START Supplied entries

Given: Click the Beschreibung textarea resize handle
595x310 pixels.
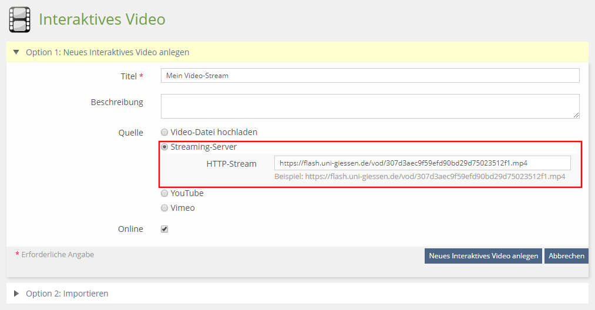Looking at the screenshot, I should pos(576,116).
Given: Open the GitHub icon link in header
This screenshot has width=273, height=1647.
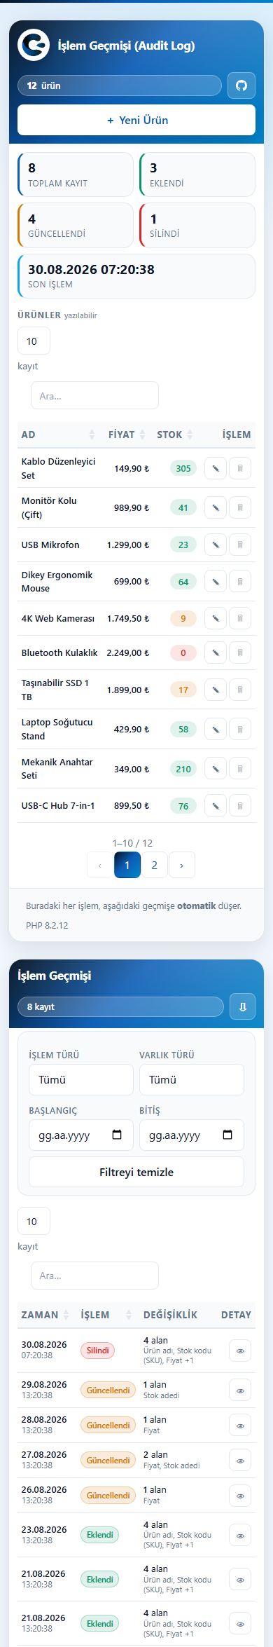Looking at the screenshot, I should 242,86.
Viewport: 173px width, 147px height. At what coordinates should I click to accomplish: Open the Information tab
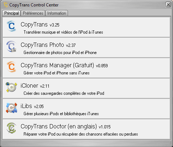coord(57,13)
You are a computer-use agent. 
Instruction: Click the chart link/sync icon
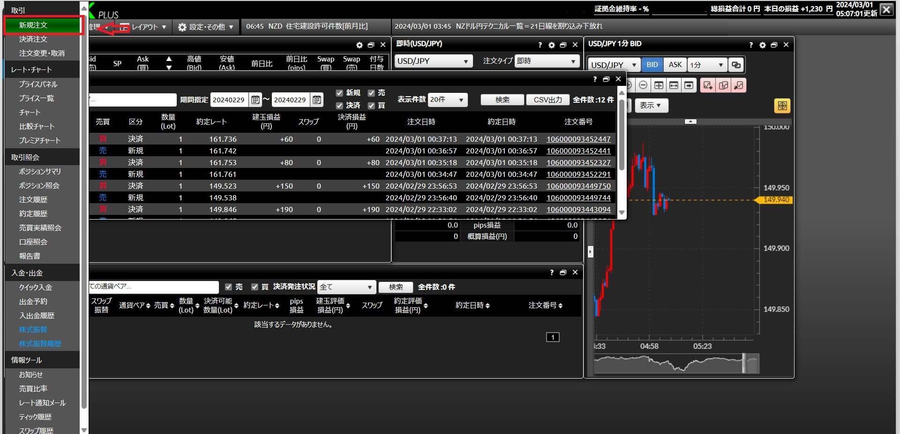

END Supplied entries

Show all lines above containing "link".

Given: Open the GitHub icon link in header
Instruction: Click the chart link/sync icon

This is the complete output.